The High Cost Of Developing Games

The High Cost Of Developing Games

NOTE: This article is a sidebar to a larger article on games in Jewish education.

A huge challenge of developing Jewish games, especially computerized ones, is that ones with enough bells and whistles to compete with mainstream games for children’s attention are labor-intensive to create and, as a result, expensive.

David Behrman, president and owner of Behrman House, said his company has been “exploring games, both alternate reality and massive, multi-player games” and has “developed a couple outlines and one prototype.”

However, he said, “We haven’t figured out the business model that lets us be able to develop them affordably. It can be hugely expensive, because it has to be fun and engaging, and also teach. That’s a tall order.”

Deborah Salomon, the founder of Hebrew Wizards, invested more than $100,000 of her own money to create app games using her curriculum. The apps enable users to scroll around her school’s “Wizard Boards” — attractive posters/fact sheets about specific topics, such as the Ten Commandments or Shabbat — and then quiz themselves on the subject matter.

Although relatively simple, they were still “very costly,” she said.

EcoCampus, a virtual world and social networking site that teaches about Jewish environmentalism and enables diaspora Jewish day school students to communicate with peers in Israel, had the good fortune of starting with seed money from a Microsoft Israel contest.

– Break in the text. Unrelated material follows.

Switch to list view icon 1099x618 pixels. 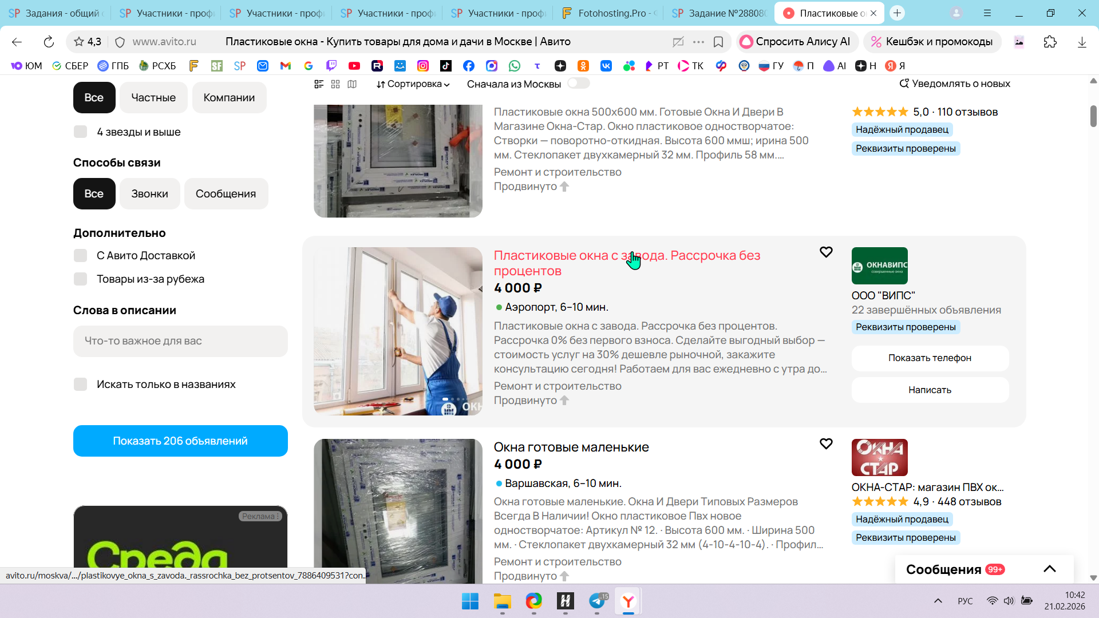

However, with that funding dried up, the site has had difficulty attracting the resources necessary to add new features and games. Currently EcoCampus has only a handful of relatively simple games and activities, like designing an avatar, measuring one’s ecological footprint and collecting plants and gadgets for a virtual garden.

“For some reason, people are hesitant to put money into kids playing games,” said Carmi Wisemon, executive director of Sviva Israel, the environmental education organization that developed EcoCampus.

Money and startup costs are not the only issue, however.

When Compedia, an Israel-based company that markets educational games in over 40 countries, developed JLand, a relatively sophisticated Jewish educational virtual world two years ago, it was able to keep costs relatively low by using a similar platform developed for a non-Jewish game it produced called “Wonder Islands.”

The company rolled out the game in North America in partnership with Keren Hayesod (and arm of the Jewish Agency for Israel) as a philanthropic venture, not a for-profit one.

Despite these advantages, JLand has failed to attract a sizeable number of American users — perhaps because it was marketed to Jewish federations, which Compedia hoped would pay for the program, rather than to schools, synagogues or end users.

“I think they assumed it would work on its own and didn’t do enough teacher training to get teachers onboard to get the kids to use it,” said EcoCampus’ Wisemon.

The English-language version of JLand is no longer being maintained or updated, and Compedia and Keren Hayesod are instead, for now at least, focusing on getting a Spanish version, called KH Junior, into Jewish communities in Latin America.

“In North America we had to sell it separately to each federation which made it almost impossible,” said Gil Ilutowich, the CEO of Compedia, in an e-mail interview.

“The rollout In Latin America is more comprehensive than it was in North America,” he added, noting that this time Compedia has created teacher guides and hired local people to help implement the program.